Could you start by addressing living and writing in New Orleans, how the city comes into the writing, how the writing takes form from the city? How writing the political/communal is carried into the poetry and how the language holds against the weight of history and loss?

Megan:
I've been avoiding answering this. It's always a double edged sword when I start talking about New Orleans. I love this city so intensely and feel my very self is defined by my relation to it. And in the same breadth, I have so many issues with the neglect of its people and the ongoing gun violence and racial/ class separations that go hand in hand with that violence. I can't talk about writing about New Orleans without talking about Katrina, and that's another subject that still overwhelms me. I think I'll say this about the city; the people who went through Katrina had the unique experience of wholly losing not only their homes and possessions and in terrible instances, family members and friends; but they also suffered this complete loss of place. They lost their past and their memories that are rooted in landmarks and buildings. They experienced for a time an almost complete loss of an entire region and way of life that was in many cases all they ever knew. 
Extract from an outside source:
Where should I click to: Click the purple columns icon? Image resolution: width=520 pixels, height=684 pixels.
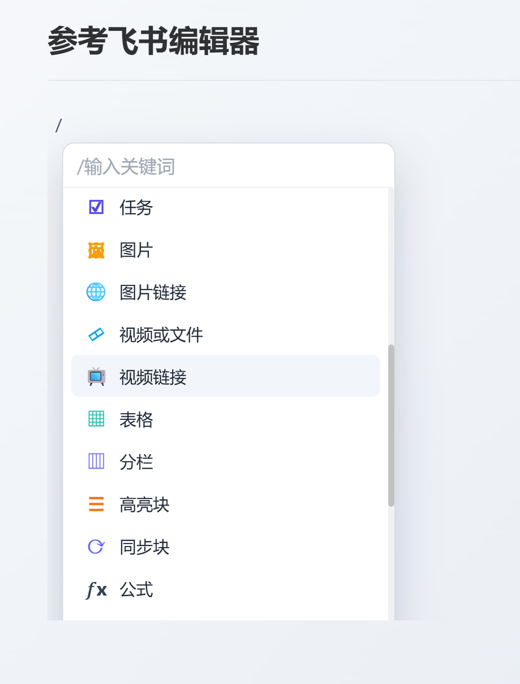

I think that marks us, that knowledge that everything you hold as a part of your days and waking hours could be wiped clean. And for me, the Deepwater Horizon disaster was like reliving Katrina but no longer confined to a city, but now contaminating the waters that we depend on to survive. I felt like it was possible that all could be wiped clean. My third child was born in early 2010, and I remember breastfeeding her and watching the oil gush into our oceans. I wrote to the poet Akilah Oliver telling her that when I read my four year old a book about pelicans, he responded, "covered in oil" and I felt helpless in the face of that reality. I felt like language was not enough. Akilah said: "I don't know about how we will tell of the fracturing to ourselves, to our children, but I do think there must be another narrative in the cracks that is worth telling.  I know that sounds so theoretical, and I am trying out in my own life, relationships, both micro and macro, how to make those gaps whole places that can hold both the lamentation of these times (of my heart) and the possibility of becoming (as the philosophers like to say).  BP has so much slipped out of the news here in the states (still central news in Europe, or parts of it, curiously enough).  I hate politics, the politics of silence and fear, but for me, so much of my own despair (when it rears its ugly head), is around what seems to be a split between the political and the heart.  & what about Obama?  I'm so disappointed in this administration - they are cowards, business as usual. 
I think we are our hope, the artists and writers, the brave ones and fools, the mothers and awake ones. 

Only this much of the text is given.